May 29, 2019 8:15 AM

The International Conference on the New Haven School of Jurisprudence in Hangzhou, China, which starts May 30, is co-sponsored each year by Tulane Law School. During the 2018 conference, a number of Tulanians took part, among them Alexandra Davis (L ’17), who was an LLM student in international trade law at Zhejiang; Tulane Law Prof. Guiguo Wang, the founder of the conference; Priscilla Leung, a Hong Kong legislator an a professor at City University of Hong Kong Law School; Tulane Law Dean David Meyer and Prof. Amy Gajda, who presented a paper on the New Age of Digital Media Law.

 

Tulane Law this week will co-host the 10th annual International Conference on the New Haven School of Jurisprudence in Hangzhou, China, an event that studies how legal principles can advance human dignity.

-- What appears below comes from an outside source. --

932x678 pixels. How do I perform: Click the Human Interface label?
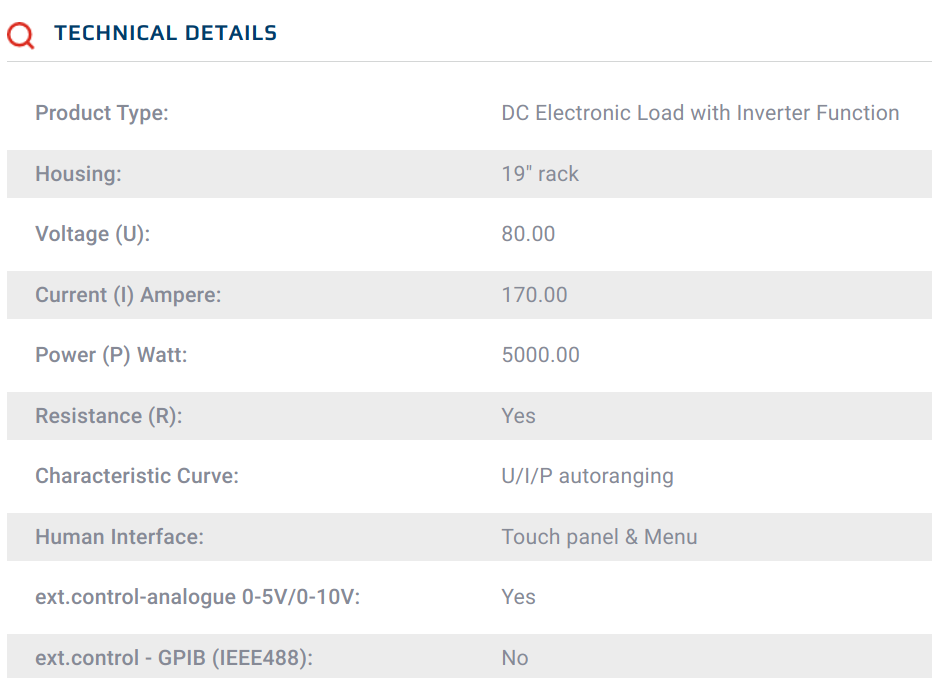(x=119, y=537)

The conference – founded and led by Tulane Law Prof. Guiguo Wang – is hosted annually by Tulane, Yale University and  Zhejiang University’s Guanghua Law School  in Hangzhou, China and runs May 30 through June 1. 

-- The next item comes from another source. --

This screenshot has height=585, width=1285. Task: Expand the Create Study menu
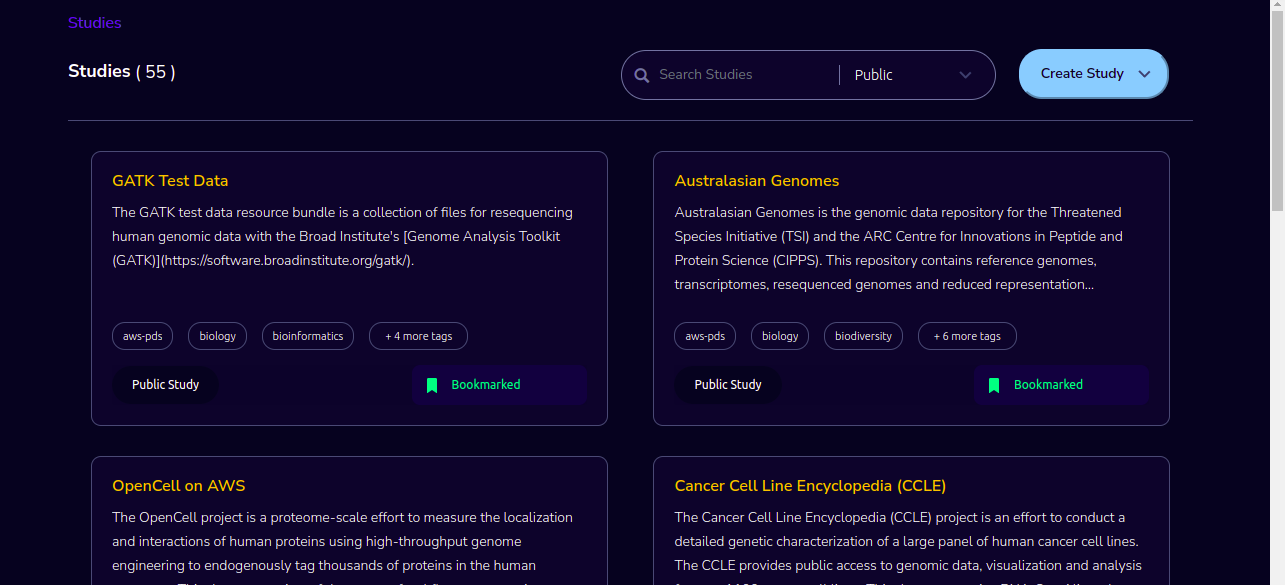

Wang, the Eason-Weinmann Chair of International and Comparative Law, founded the conference to introduce Asian scholars to the New Haven School of thought, which recognizes that lawmakers, lawyers representing clients, judges and arbitrators all might have a different perspective on what a law says, does, intends or should do.

In addition to Wang, Tulanians attending the conference this year include Law Dean David Meyer, the Mitchell Franklin Professor of Law; Prof. Adeno Addis, the W.R. Irby Chair and Ray Forrester Professor of Public and Constitutional Law; and Jim Letten (L’79), a former Assistant Dean for Experiential Learning now practicing with the firm Butler Snow. Letten will be presenting on the legal enforcement of anti-corruption norms in international business transactions.

Co-hosting the conference is Michael Reisman, the Myles S. McDougal Professor of International Law at Yale Law School, considered the foremost authority on the New Haven School’s approach to achieving the goal of public order focused on human dignity.

At each conference, scholars from various disciplines and across the United States, Europe, Australia and Asia gather to analyze how the New Haven School’s approach can be applied to modern social needs and political realities.